# DESCRIPTION OF THE TASK
Lines from the one holding "Dismiss the dialog using Cancel" through the end of the entries, inclusive, form the whole output; reproduce them exactly and omit pictures.

# DATA TO PROCESS

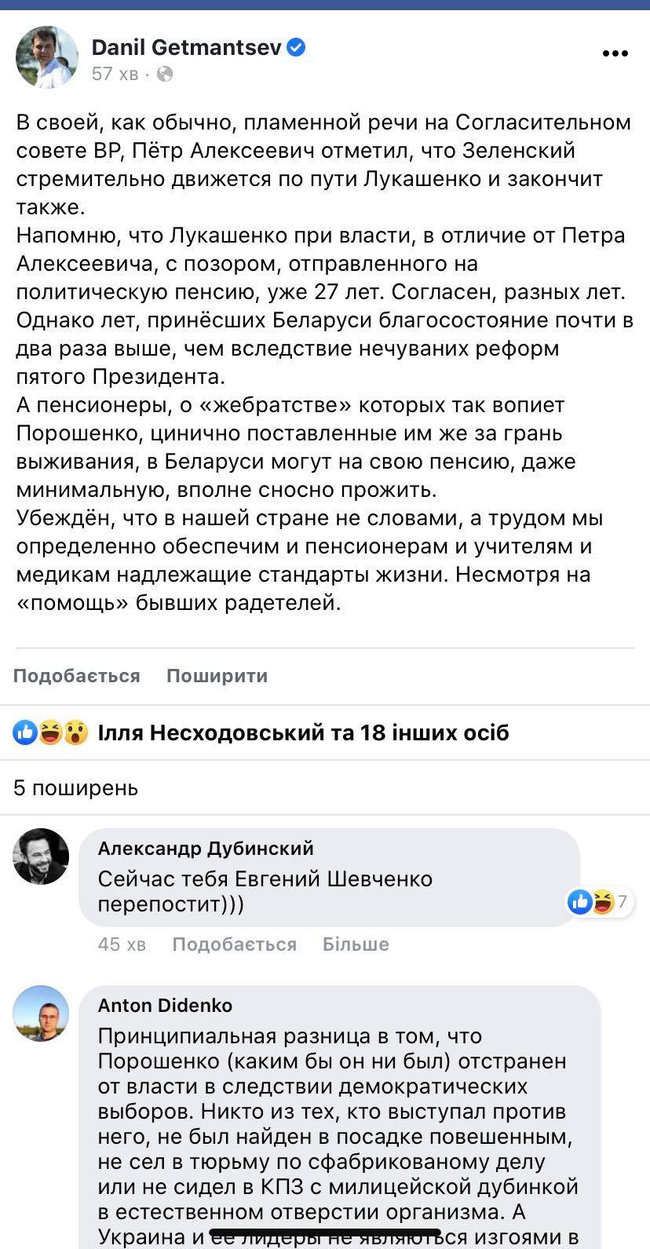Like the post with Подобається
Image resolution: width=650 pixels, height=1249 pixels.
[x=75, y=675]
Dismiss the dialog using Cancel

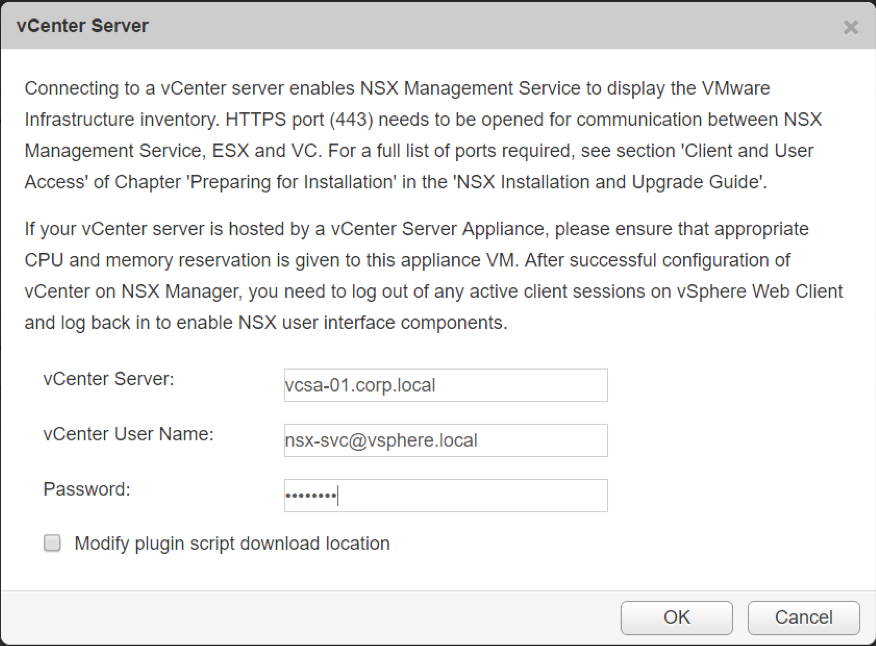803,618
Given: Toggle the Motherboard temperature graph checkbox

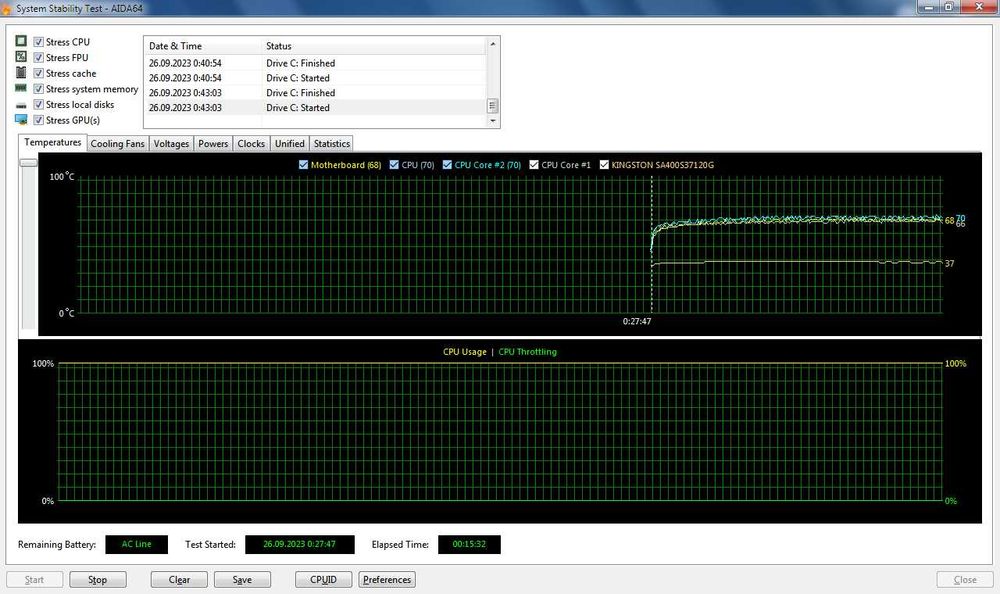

# ANSWER FOR THE TASK
Dismiss the dialog using Cancel

803,618
Given: Toggle the Motherboard temperature graph checkbox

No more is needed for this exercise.